Am Samstagnachmittag ist dann Kinderprogramm auf dem Festivalgelände. Wer möchte, springt auf der Hüpfburg oder lässt sich eine Runde auf einem Kamel oder einem kleinen Pony führen. Kilian und Julian haben sich das noch nicht getraut. Dafür haben die Buben, fünf und drei Jahre alt, schon die Pommes getestet. Die beiden sind mit ihren Eltern Bettina und Oliver Schönwälder aus Friedberg-West auf das Festivalgelände gekommen. „Wir sind heute zum ersten Mal hier“, sagt Bettina Schönwälder. Ihr Urteil? „Klasse, ganz entspannt. Uns gefällt es sehr gut, und für die Kinder ist es toll.“Auf der Fläche vor der Hauptbühne türmen Kinder den Sand zu immer neuen Skulpturen auf. Mit herumliegenden Zigarettenstummeln verzieren sie die Kunstwerke. Auch am Samstag füllt sich das Gelände im Laufe des Abends immer weiter. 3000 Besucher flanieren am zweiten Tag über das Festival. Obwohl Gewitter vorhergesagt sind, bleibt das Wetter stabil, abgesehen von ein paar ordentlichen Windböen.
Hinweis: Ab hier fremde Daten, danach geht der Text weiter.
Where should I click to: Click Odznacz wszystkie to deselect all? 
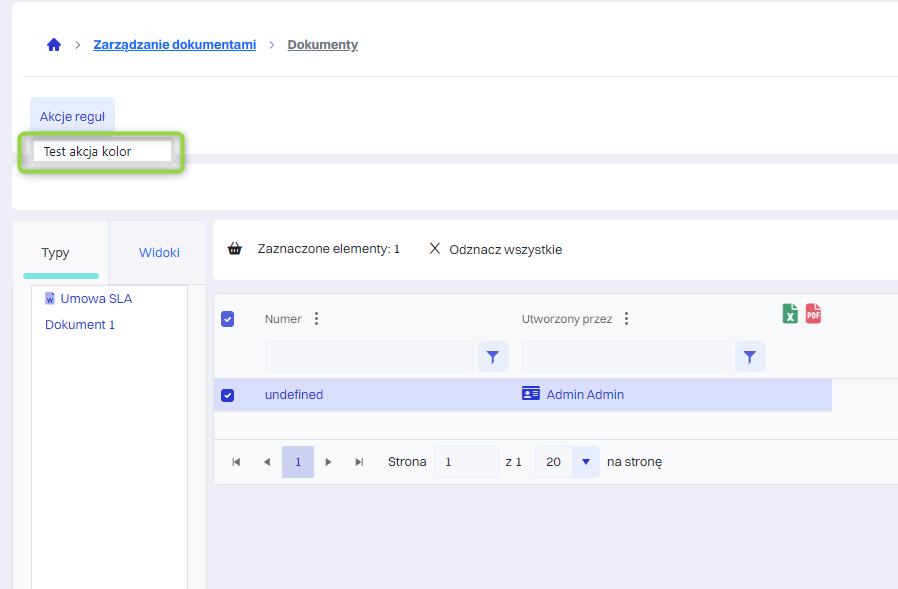[496, 249]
„Wir hatten uns schon einen Notfallplan überlegt“, berichtet Friedrich am Sonntag unserer Zeitung. Auch ansonsten habe alles gut geklappt, berichtet er. Mit einer Ausnahme. „Der große Polizeieinsatz am Münchner Flughafen hat uns große Probleme gemacht“, sagt Friedrich. Einige der internationalen Künstler, wie Nattali Rize und Cocoa Tea, seien im Terminal 2 gelandet. Wegen der Verzögerung habe man die Musiker kurzfristig mit Taxis abholen lassen müssen.
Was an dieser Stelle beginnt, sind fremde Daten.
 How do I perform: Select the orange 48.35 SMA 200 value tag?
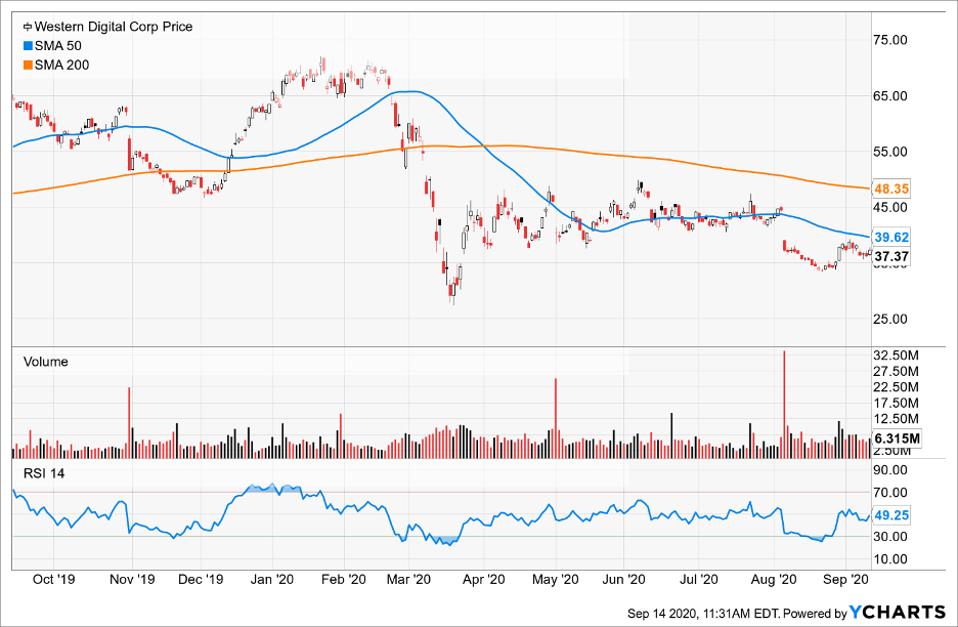point(890,188)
Die Zuschauer bemerken davon nichts, pünktlich um halb zehn steht Nattali Rize auf der Bühne. Neben sattem Elektro-Reggae hat sie auch eine politische Botschaft dabei. Sie hat die Worte auf einen Zettel geschrieben. Ihre Band spielt leise, während die Australierin auf Deutsch vorliest: „Wir erinnern uns, dass wir eine Familie sind, die gemeinsam auf dieser Erde ist. Und dass keine Frau, kein Mann, kein Kind illegal ist.“
Am Sonntag fällt nicht nur das Fazit von Veranstaltern und Fans positiv aus. Laut Rotem Kreuz und Polizei gab es keine größeren Zwischenfälle. Für Friedrich und seine Mitstreiter von Wulf United bedeutet das: Das Festival wird es auch im nächsten Jahr wieder geben.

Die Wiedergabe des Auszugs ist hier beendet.